Report every line in the entries below that contains the string "screenshot", treating uppercase and lowercase as different.

--- START OF Raw data ---

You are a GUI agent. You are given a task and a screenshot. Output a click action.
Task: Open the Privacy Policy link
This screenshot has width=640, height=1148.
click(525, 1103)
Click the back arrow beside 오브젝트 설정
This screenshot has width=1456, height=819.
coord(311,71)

--- END OF Raw data ---

Written response:
You are a GUI agent. You are given a task and a screenshot. Output a click action.
This screenshot has width=640, height=1148.
This screenshot has width=1456, height=819.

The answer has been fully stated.